Tenemos entonces que estamos frente a la singularidad de la acción como alternativa fiable y segura para develar la noción de contenidos cualificativos que no tienen otra finalidad distinta a la de alcanzar el resultado para establecer la diferencia, y mediante ésta conquistar la afirmación singularizante.

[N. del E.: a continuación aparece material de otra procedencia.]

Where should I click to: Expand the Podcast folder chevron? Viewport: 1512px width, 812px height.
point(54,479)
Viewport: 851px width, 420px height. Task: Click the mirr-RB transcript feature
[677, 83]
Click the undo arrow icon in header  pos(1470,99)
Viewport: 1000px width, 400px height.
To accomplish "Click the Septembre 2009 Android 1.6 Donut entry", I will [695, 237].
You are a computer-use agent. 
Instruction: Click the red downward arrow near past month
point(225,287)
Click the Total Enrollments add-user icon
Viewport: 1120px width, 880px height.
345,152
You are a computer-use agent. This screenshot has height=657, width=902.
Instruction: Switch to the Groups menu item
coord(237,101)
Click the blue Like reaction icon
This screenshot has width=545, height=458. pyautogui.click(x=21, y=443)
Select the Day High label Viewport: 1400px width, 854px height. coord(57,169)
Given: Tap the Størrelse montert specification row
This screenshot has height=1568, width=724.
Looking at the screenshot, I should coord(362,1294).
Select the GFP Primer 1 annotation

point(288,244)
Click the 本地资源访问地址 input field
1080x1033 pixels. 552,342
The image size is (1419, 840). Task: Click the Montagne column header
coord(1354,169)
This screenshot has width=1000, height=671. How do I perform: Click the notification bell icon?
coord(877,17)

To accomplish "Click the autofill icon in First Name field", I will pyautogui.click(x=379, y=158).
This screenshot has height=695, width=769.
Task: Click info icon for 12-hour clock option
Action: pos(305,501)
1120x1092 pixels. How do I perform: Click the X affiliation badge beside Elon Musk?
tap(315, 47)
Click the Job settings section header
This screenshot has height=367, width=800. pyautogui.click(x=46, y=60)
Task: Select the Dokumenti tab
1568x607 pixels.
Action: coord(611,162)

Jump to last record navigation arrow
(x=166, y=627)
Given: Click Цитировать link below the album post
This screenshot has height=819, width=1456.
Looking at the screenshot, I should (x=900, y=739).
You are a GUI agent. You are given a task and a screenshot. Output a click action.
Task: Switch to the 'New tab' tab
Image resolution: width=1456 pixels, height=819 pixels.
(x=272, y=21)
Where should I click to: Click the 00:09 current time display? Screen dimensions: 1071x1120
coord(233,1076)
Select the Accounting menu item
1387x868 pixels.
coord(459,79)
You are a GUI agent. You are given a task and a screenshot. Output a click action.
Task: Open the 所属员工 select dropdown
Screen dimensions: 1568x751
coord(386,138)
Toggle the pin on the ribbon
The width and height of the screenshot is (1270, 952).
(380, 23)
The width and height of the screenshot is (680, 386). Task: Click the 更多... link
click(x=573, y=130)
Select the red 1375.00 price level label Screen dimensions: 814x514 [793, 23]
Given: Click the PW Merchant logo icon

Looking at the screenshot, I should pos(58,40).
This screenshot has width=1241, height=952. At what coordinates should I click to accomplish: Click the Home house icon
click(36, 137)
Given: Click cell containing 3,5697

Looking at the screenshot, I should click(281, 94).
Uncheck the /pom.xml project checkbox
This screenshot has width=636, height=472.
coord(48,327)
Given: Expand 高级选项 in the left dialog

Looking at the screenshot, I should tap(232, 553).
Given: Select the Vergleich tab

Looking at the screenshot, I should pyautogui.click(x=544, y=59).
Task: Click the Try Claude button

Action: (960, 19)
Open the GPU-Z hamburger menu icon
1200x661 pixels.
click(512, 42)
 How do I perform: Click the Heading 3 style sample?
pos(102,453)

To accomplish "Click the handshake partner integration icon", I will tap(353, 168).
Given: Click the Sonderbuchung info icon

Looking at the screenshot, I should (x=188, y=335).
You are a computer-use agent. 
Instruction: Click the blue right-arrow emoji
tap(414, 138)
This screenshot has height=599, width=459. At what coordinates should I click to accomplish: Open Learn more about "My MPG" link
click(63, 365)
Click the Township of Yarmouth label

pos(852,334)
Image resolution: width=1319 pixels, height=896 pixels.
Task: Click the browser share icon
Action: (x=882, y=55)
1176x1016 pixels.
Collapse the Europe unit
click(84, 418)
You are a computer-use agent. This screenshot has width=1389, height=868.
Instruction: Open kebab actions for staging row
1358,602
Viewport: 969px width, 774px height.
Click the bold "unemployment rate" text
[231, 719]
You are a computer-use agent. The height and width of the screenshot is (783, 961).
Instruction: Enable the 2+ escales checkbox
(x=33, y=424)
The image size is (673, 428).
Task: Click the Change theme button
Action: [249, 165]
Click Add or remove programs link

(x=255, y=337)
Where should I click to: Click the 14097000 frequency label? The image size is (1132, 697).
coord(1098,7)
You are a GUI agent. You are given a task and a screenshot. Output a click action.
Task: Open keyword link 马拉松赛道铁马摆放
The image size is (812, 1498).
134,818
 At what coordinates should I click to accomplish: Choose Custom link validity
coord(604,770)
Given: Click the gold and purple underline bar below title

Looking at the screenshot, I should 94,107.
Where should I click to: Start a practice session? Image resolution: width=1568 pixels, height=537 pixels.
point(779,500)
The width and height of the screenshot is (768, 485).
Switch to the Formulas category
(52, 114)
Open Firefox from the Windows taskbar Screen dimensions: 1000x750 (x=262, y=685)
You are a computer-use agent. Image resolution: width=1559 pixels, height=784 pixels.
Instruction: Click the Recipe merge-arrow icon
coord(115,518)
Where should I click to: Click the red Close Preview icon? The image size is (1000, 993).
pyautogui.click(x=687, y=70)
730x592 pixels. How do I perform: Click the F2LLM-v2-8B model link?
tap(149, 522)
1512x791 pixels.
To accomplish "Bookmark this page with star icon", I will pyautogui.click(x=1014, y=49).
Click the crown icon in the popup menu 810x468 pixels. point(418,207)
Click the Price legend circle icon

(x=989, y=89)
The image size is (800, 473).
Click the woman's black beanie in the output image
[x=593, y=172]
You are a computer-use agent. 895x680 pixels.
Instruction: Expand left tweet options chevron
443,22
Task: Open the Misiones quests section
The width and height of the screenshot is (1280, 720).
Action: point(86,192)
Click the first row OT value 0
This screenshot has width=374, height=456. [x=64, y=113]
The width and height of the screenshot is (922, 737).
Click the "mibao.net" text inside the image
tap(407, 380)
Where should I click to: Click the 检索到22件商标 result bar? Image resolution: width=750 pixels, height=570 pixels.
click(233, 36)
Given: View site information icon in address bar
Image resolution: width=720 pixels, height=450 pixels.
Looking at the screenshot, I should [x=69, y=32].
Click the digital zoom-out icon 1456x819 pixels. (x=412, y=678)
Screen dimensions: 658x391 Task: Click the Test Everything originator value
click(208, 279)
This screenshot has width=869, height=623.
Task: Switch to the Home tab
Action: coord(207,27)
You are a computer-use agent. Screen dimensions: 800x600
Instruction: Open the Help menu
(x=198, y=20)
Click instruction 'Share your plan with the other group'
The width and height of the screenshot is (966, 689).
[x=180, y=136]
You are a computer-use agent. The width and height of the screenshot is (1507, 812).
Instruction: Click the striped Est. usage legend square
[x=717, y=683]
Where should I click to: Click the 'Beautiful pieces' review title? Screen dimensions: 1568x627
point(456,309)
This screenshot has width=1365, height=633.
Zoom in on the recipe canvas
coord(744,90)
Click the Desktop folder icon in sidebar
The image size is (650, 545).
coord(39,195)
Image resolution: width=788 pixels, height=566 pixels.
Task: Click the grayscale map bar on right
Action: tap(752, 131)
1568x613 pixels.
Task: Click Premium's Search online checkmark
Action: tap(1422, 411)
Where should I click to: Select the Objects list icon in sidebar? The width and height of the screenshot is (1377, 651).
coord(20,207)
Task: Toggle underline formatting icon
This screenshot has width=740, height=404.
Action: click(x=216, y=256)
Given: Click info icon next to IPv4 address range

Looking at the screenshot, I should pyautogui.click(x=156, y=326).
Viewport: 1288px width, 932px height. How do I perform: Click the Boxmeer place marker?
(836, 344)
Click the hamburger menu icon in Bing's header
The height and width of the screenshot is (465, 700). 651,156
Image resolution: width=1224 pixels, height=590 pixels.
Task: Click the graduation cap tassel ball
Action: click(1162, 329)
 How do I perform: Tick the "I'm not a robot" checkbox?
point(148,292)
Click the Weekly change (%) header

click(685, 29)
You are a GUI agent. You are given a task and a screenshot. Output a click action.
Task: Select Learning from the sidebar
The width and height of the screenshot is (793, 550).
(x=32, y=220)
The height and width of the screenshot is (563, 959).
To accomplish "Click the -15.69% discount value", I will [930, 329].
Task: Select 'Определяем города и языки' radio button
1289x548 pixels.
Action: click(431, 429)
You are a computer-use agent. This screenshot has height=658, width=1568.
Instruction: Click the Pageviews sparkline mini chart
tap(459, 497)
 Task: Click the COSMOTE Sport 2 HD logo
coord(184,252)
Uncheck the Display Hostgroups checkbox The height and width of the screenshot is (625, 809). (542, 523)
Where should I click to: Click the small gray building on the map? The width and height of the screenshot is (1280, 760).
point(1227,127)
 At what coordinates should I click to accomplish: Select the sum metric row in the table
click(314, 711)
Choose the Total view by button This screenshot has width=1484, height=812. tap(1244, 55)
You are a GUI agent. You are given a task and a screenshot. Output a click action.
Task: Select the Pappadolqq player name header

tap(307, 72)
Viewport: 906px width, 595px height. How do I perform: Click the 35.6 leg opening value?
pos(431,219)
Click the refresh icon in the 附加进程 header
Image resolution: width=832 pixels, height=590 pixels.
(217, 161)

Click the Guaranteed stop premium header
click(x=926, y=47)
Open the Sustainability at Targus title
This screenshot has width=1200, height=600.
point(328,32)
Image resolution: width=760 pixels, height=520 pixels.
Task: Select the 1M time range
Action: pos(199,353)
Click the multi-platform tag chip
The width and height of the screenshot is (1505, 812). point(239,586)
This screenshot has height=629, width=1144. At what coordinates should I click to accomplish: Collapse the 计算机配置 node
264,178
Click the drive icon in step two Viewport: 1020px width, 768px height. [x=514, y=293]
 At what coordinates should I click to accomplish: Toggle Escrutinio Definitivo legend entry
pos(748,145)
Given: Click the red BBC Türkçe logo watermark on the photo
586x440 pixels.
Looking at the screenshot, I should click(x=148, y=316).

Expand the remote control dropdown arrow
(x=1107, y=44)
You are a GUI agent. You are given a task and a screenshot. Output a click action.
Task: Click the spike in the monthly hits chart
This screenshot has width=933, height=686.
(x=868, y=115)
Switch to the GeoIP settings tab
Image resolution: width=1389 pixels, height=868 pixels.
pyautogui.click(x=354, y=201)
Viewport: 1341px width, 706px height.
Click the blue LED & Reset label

Para descubrir la esencia de lo afirmativo, resulta obligatorio hacer mínimas consideraciones. El deporte como lo entendemos hoy, es una actividad muy reciente, no va más allá de los siglos XVIII y XIX. Empezando porque el término es un anglicismo que la nobleza inglesa usaba para designar sus agradables momentos de distracción, en este espacio lo lúdico tenía ya una de las funciones principales. El acto de jugar es el que abre las puertas al placer, en consecuencia en el plano de lo cognitivo, la acción deportiva es la realización del placer del sujeto en tanto que unidad aislada, única y autosuficiente. Aquí estamos frente al individuo en el parasí. Significa que la finalidad fundamental del deporte es la recreación del sujeto para realizarse en su interioridad. Sin embargo, el individuo en el parasí, no se origina en el seno de la nobleza inglesa, sino en el individuo en el ensí de la historia, en esa capacidad intrínseca que el sujeto tiene para jugar. Es por esto que todas las culturas de la antigüedad, tales como la japonesa, árabe, indú, egipcia entre otras, practicaban una forma de deporte de acuerdo con sus valores culturales y niveles de desarrollo material. Culturas que nos han dejado mínimos elementos para afirmar desde la perspectiva del placer, que existió el individuo en el plano del ensí placentero; es decir, poseían una capacidad deportiva. Otras consideraciones son el producto de la hipótesis, pero no de la prueba.
De los dos anteriores señalamientos podemos colegir que el deporte es por esencia una manifestación del placer del sujeto que lo practica, que desde luego es una conclusión parcial. Si nos limitáramos sólo a ella, sería una conclusión reduccionista. Desde la misma antigüedad encontramos que la acción lúdica presenta otros contenidos. En la décima quinta Olimpíada, llevada a efecto en el 720 antes de nuestra era, los espartanos ganaron los juegos por primera vez, con una representación conformada por hombres y mujeres. En algunas de las competencias participaban desnudos, con la finalidad de exhibir todas las cualidades de sus cuerpos, entre las que se destacaba el vigor de los músculos. Lo anterior no sería más que una anécdota de la historia de las Olimpíadas, si no fuera porque el músculo al descubierto tiene una simbología mucho más profunda. Espartanos y atenienses tenían distinto modelo de organización social. Es suficiente con señalar, que mientras las espartanas participaban en las Olimpíadas, a las atenienses les estaba prohibido hacerlo, inclusive mirarlas. Tres siglos más tarde Pericles diría sobre el mismo tema: "los espartanos nos exhiben sus músculos en advertencia de guerra, mientras que nosotros competimos con el objeto de prepararnos para el ejercicio de la democracia". El anterior hecho nos devela con claridad que una cosa es el deporte por el deporte, manifestación que sólo la puede realizar el sujeto, y otra muy distinta, el deporte en grupo cuyo objetivo fundamental es la competencia. Constituido éste en representación de un país que busca lograr la afirmación.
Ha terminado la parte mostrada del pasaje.